Given request :: In the agreement excerpt below, for how long after the Closing Date must Seller and Buyer preserve material books, ledgers and other records?

***** Text passage *****

Seller and Buyer each agree to preserve, for at least three (3) years after the Closing Date, all material books, ledgers and other records that are (i) reasonably related to the Business or Assets and (ii) in their possession; provided, that each Party will preserve all such material books, ledgers and other records relating to Tax matters until expiration of the applicable statute of limitations. Notwithstanding the foregoing, Buyer understands that it is the intention of Seller to terminate all operations following closing and to liquidate its assets to its members and as required, to creditors, prior to the three (3) year term reflected above.

(c)

From and after the date of this Agreement and until the Closing Date or the earlier termination of this Agreement, Seller shall give Buyer and Buyer’s employees and agents, reasonable access upon reasonable notice during normal business hours to such information concerning the Seller and the Business as Buyer may reasonably request. 

 

(d)

***** Information provided *****

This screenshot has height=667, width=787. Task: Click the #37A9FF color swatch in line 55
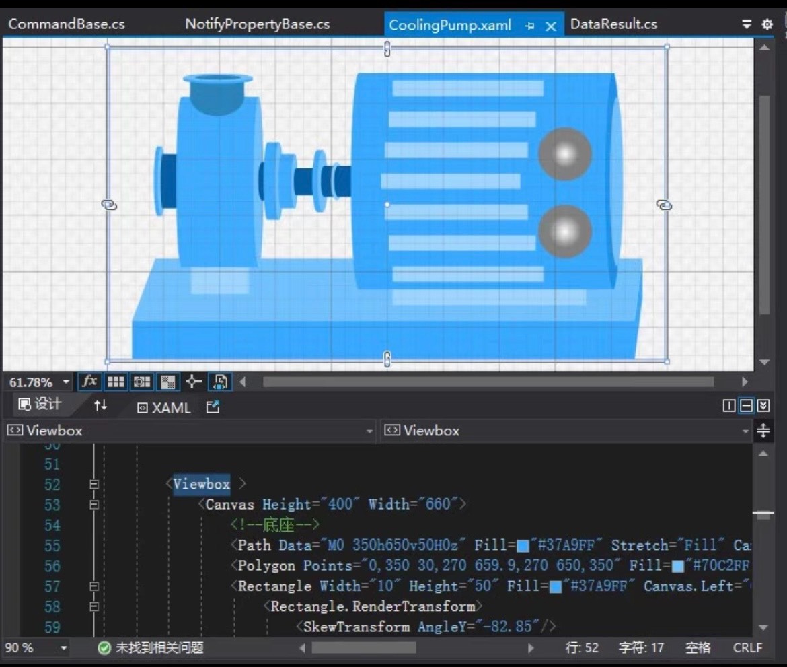523,545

*****

Output of the task :: At least three (3) years.